Continuiamo il nostro viaggio virtuale nell’Esposizione Universale parlando oggi del Padiglione Malesia Expo 2015: un progetto ecosostenibile e all’avanguardia pensato per riflettere al meglio l’anima del Paese.
Padiglione Malesia Expo 2015: struttura e semi
Il Padiglione Malesia Expo 2015 è un edificio ecosostenibile che si estende su una superficie di circa 2.000 metri quadrati e ha la forma di quattro semi. Il primo seme mostra la diversità del paese, nel secondo si trovano gli ingredienti e i prodotti gastronomici provenienti dalle foreste pluviali, il terzo vuole rappresentare l’impegno e gli sforzi messi in atto dalla Malesia per tutelare queste biodiversità, il quarto è dedicato alla cultura nazionale, dall’arte alla musica.
La struttura è realizzata con il legno lamellare (Gulam), un legno strutturale innovativo, realizzato attraverso il ricorso a materiali sostenibili recuperati direttamente nel territorio nazionale.

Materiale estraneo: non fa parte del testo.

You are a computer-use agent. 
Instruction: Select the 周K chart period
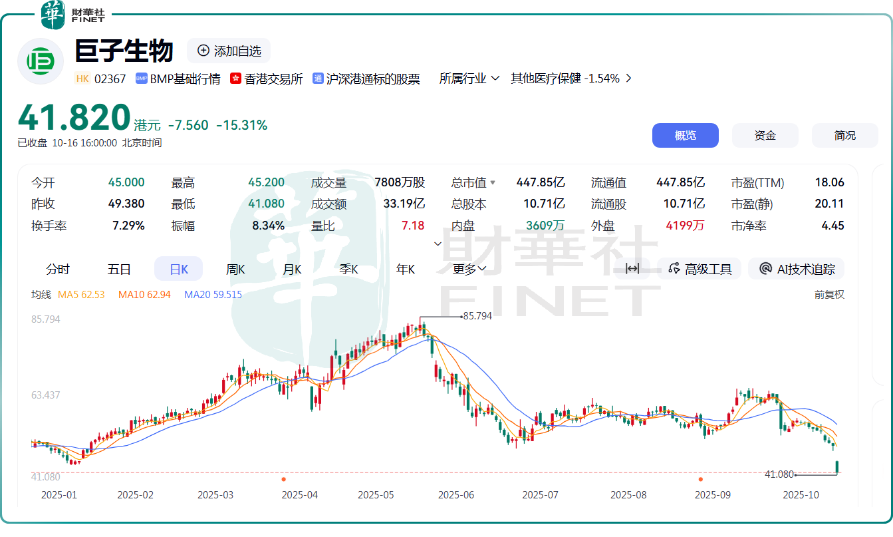[235, 269]
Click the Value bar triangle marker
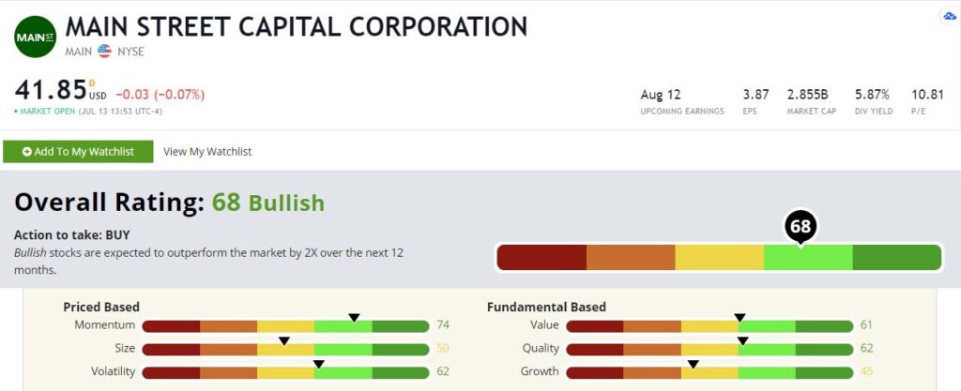The width and height of the screenshot is (961, 391). click(x=740, y=318)
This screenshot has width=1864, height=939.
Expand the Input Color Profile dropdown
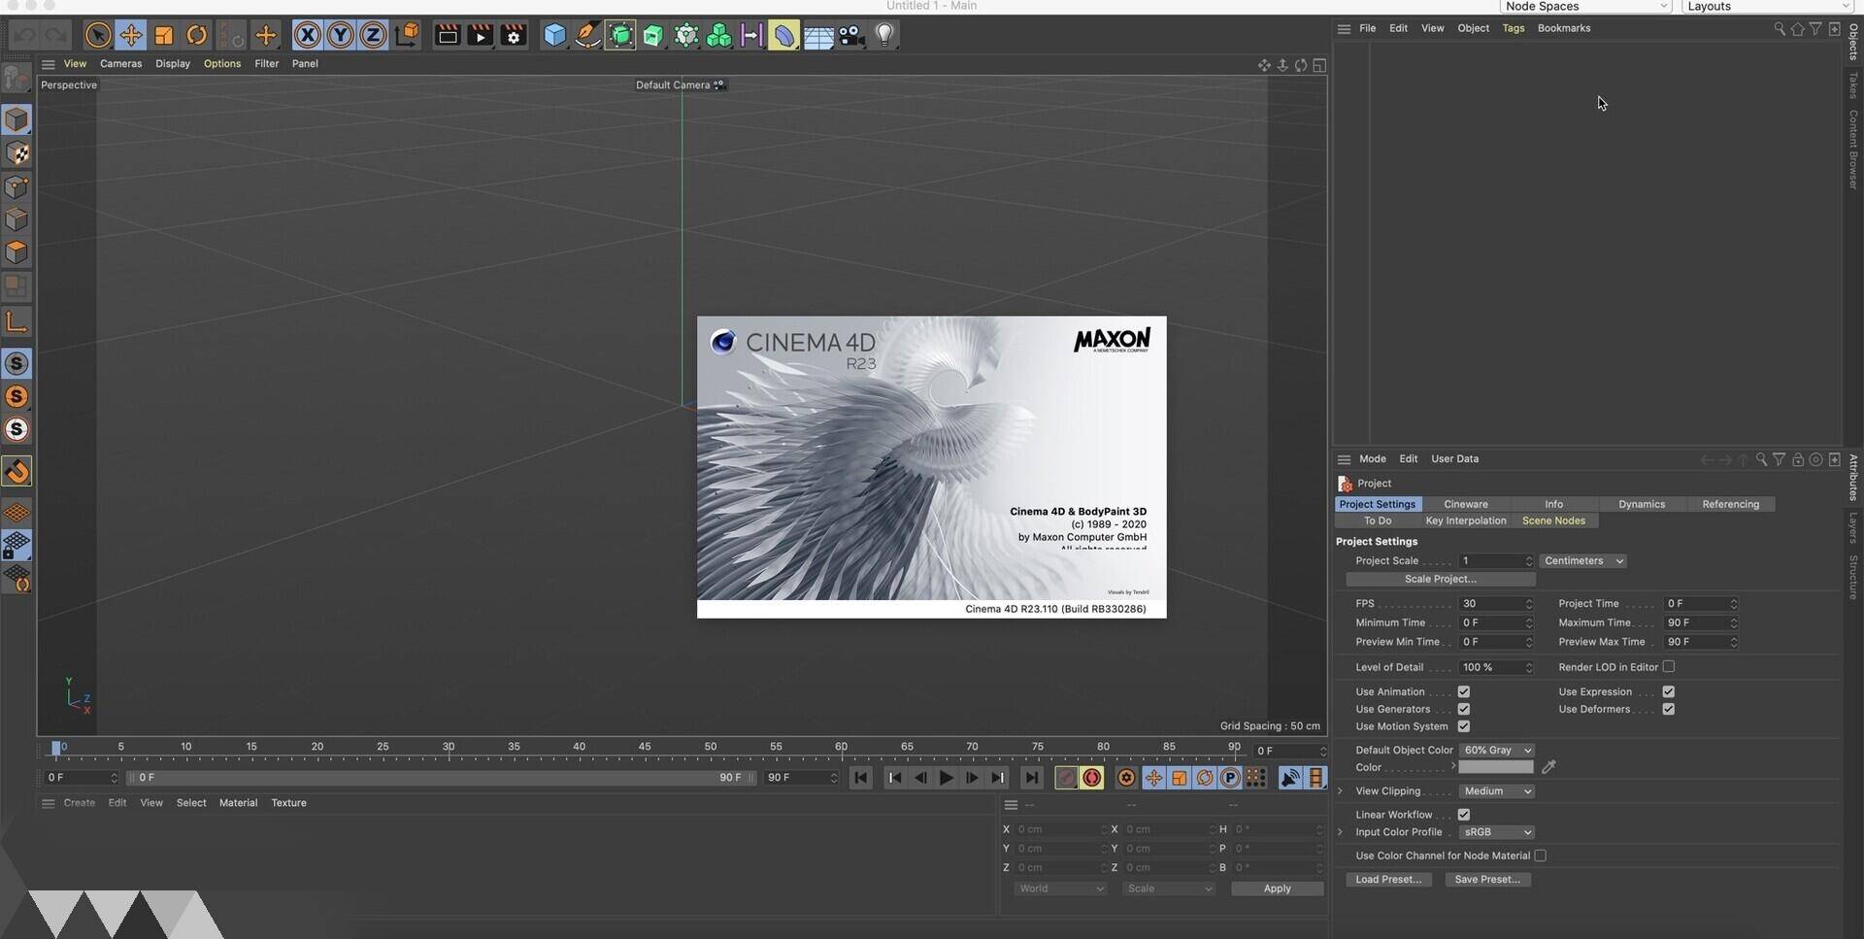[x=1496, y=832]
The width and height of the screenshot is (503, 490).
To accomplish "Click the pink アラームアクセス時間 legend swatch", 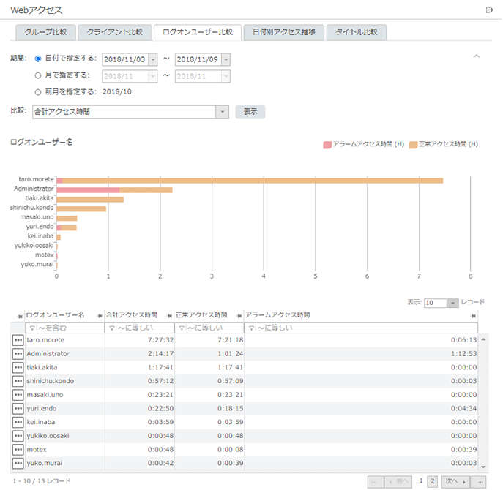I will coord(327,145).
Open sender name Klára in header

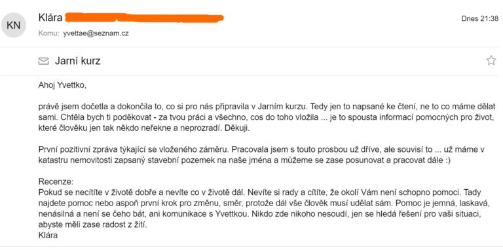[x=50, y=17]
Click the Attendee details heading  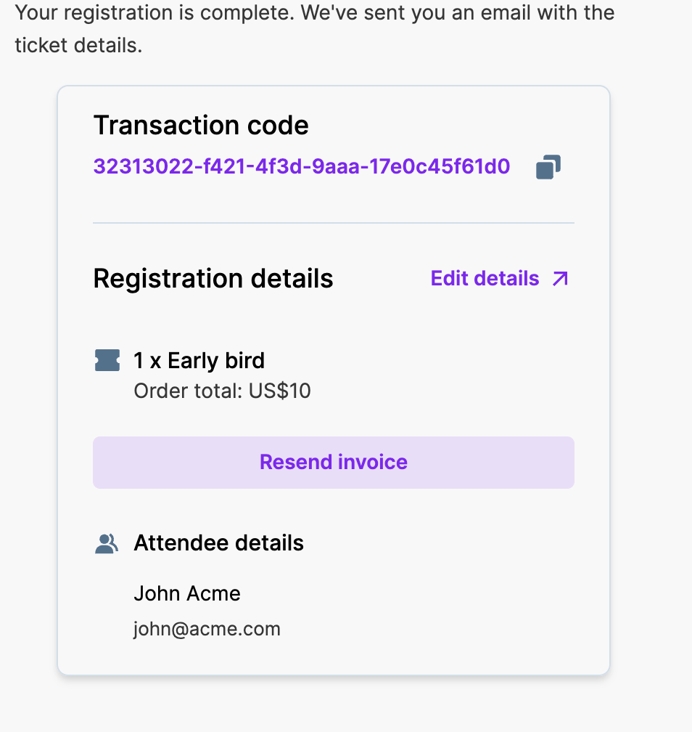coord(218,543)
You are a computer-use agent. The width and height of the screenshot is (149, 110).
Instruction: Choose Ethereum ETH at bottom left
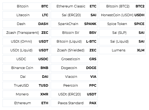[26, 103]
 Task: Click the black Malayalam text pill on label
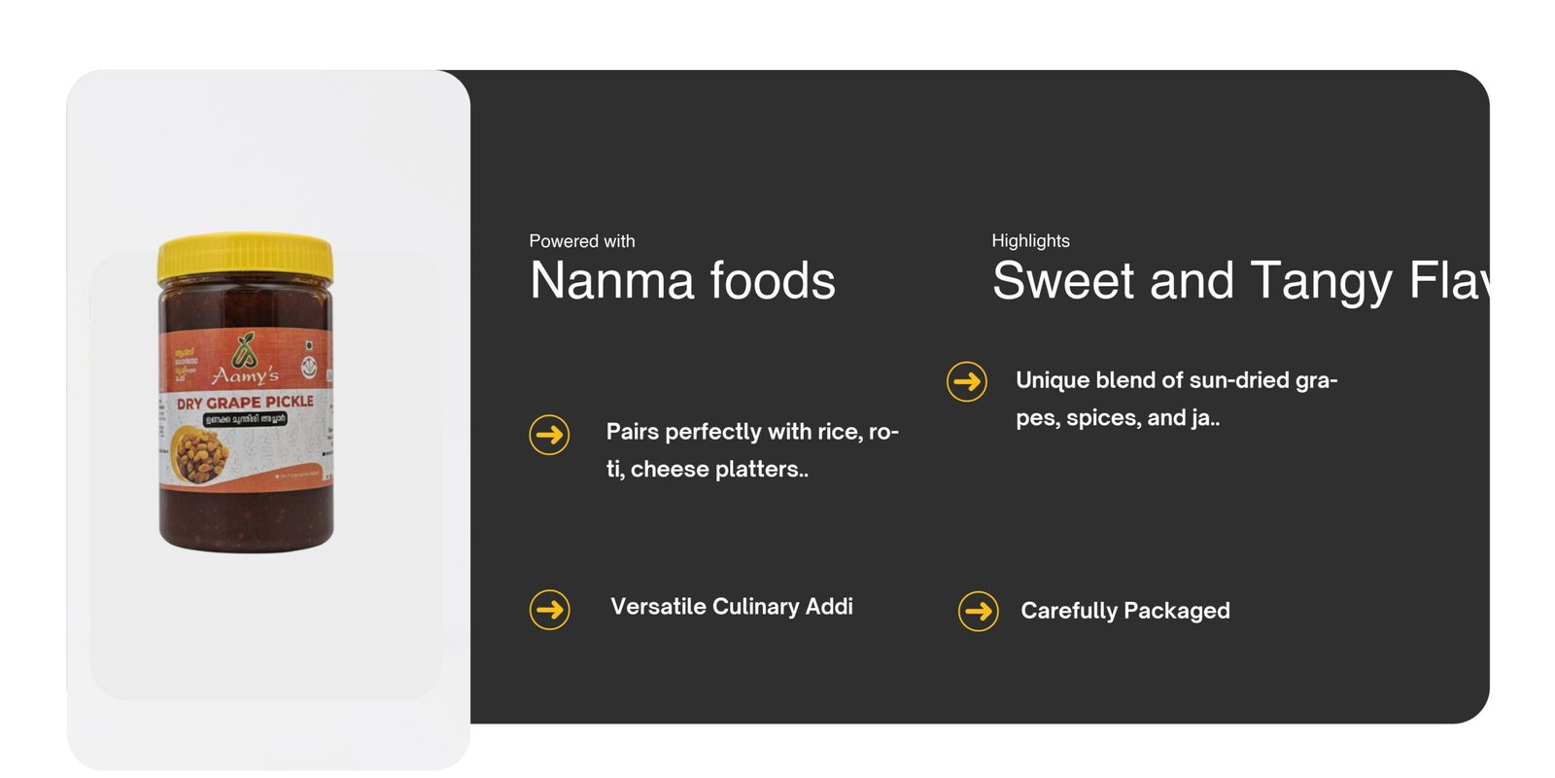[245, 419]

Le rampe che uniscono i diversi semi, invece, sono costruite con materiale recuperato dalla lolla (le bucce) del riso.
Il concept: i semi come metafora
La scelta di utilizzare il seme come elemento cardine della struttura non è legata solamente al ruolo fondamentale di questo elemento nelle foreste presenti in territorio malese ma vuole anche essere metafora delle potenzialità di una nazione pronta a sbocciare.
Il tema del padiglione è “Verso un Ecosistema Alimentare Sostenibile” e ha lo scopo di mostrare non solo i prodotti e i sapori locali ma anche culture e tradizioni di un paese inserite in un contesto e in una struttura architettonica all’avanguardia. Caratteristica peculiare della Malesia è quella di essere un territorio in cui etnie diverse convivono tra di loro generando un’estrema diversità culturale e alimentare.
L’obiettivo è quello di promuovere un approccio salutare e sostenibile con il cibo da parte di un paese che rappresenta una delle diciassette “aree megadiverse” del pianeta ed è inserito nel programma dell’Agricolture National Key Economic Area attraverso cui si cercherà di trasformare l’agricoltura in un settore fondamentale per il paese.